Models present the new Volkswagen Space UP! car during the ceremonial announcement of the New Small Family vehicle production at the Volkswagen plant in Bratislava, June 2, 2009. The production decision will save about 1,500 jobs in Bratislava. (Radovan Stoklasa/Reuters)
'Europe's Detroit' skids
In the economic downturn, the wheels have come off of Slovakia's auto-dependent economy.
BRATISLAVA, Slovakia — When Slovakia had the fastest growing economy in the European Union, it boasted that it had become Europe’s Detroit. But now it is facing similar problems to its American namesake as the continent’s auto industry plunges, taking the Slovak economy along for the ride.
Slovakia, independent only since 1993 following the breakup of Czechoslovakia, spent much of the 1990s as the continent’s basket case. Under the authoritarian governments of Vladimir Meciar, a former prime minister, Slovakia cuddled up to Moscow while most foreign investors, with the exception of Germany’s Volkswagen, steered clear.
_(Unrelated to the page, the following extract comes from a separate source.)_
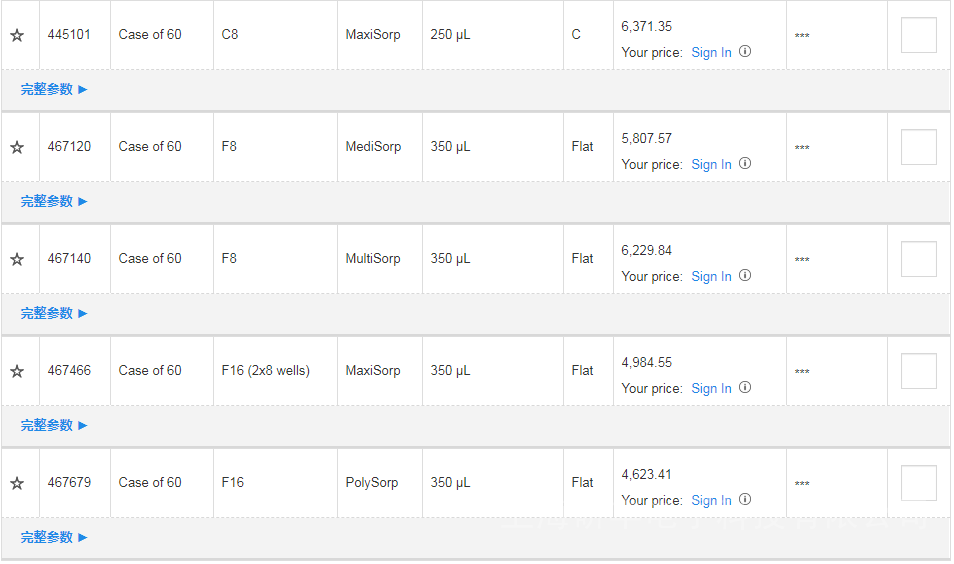Click Sign In for 4,984.55 price

coord(711,388)
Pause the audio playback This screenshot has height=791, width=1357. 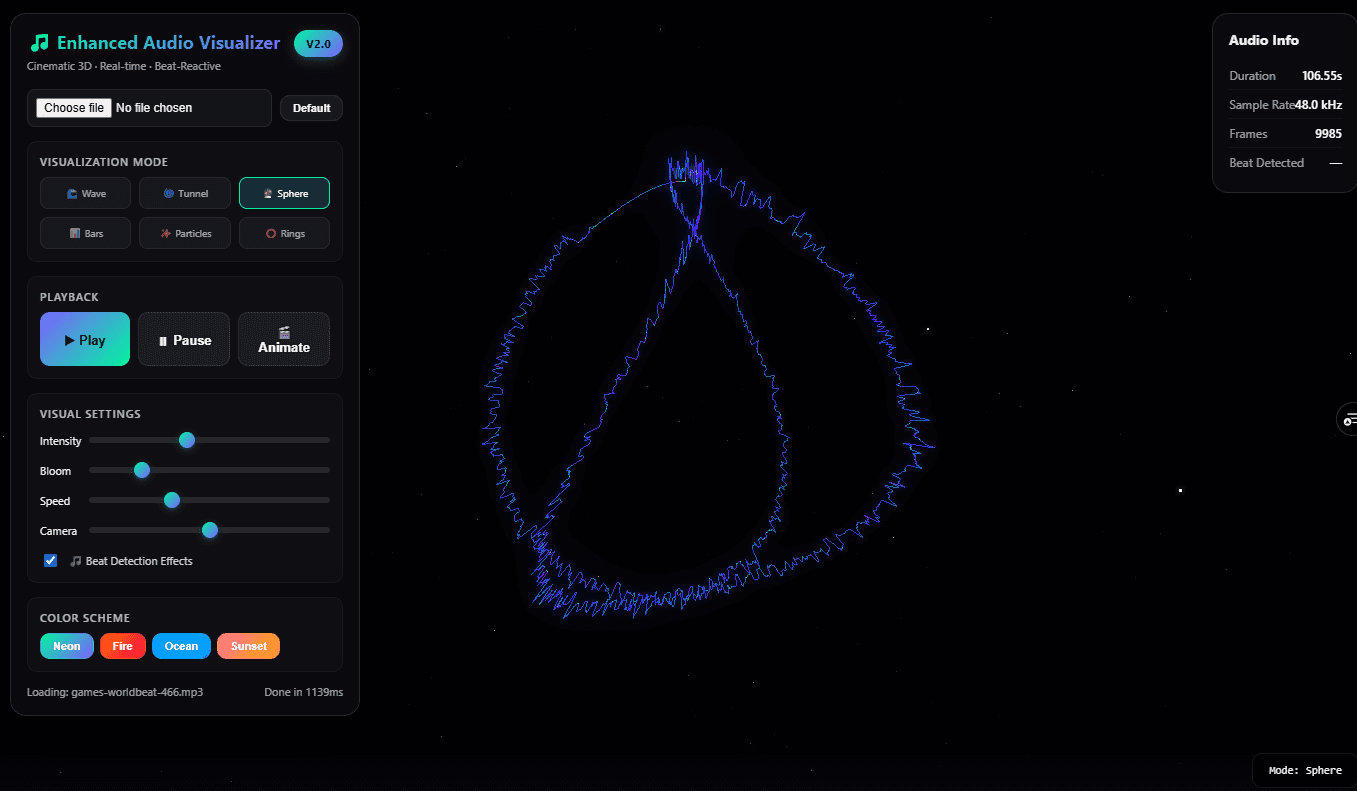[184, 339]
Much of its industrial base was dedicated to manufacturing weapons for the defunct Warsaw Pact.
But following the election of a reformist government in 1997, which brought in a 19-percent flat tax and other measures to encourage investment, Slovakia became a darling of foreign investors, especially big car makers. Germany’s Volkswagen was first, opening a plant in 1991 just north of the capital, Bratislava. But after the country’s opening to the world others followed — France’s PSA Peugeot Citroen opened a 700 million euro plant in the city of Trnava in mid-2006 and a few months later Korea’s Kia opened its 1 billion euro factory in the northern city of Zilina.
The big carmakers attracted a dense web of parts suppliers to set up shop in Slovakia.
By 2007 Slovakia was making 570,000 cars a year, which turned it into the highest per capita car producer in Europe, churning out 106 cars for every 1,000 Slovaks. Triumphant government officials proclaimed that the central European country of 5.5 million had become Europe’s Detroit, and the car industry’s biggest problem was finding enough workers to staff its production lines.
As car plants ramped up production — the VW factory alone accounts for about 15 percent of Slovakia’s exports — the country’s economic growth took off. In 2007 gross domestic product growth clocked in at 10.4 percent.
But, just as in Detroit, the wheels came off that economic model in the last three months of 2008, when the economic crisis hit Europe and car buyers in Slovakia’s biggest market, Germany, shut their wallets.
In numbers released on Thursday, Slovakia's economy contracted by an annual 5.3 percent in the second quarter of this year. That sounds awful but is slightly less than in the first three months of the year and may be a sign of the economy beginning to twitch back to life, especially as Germany showed an unexpected return to growth.
Estimates had called for Slovakian production to reach 800,000 cars last year and to top 1 million in 2009. Instead, production last year stayed at 2007 levels, and some analysts expect production to fall by a fifth this year.
“I estimate car producers are running at about 60 percent below capacity,” said Jan Toth, chief economist of UniCredit Bank in Slovakia.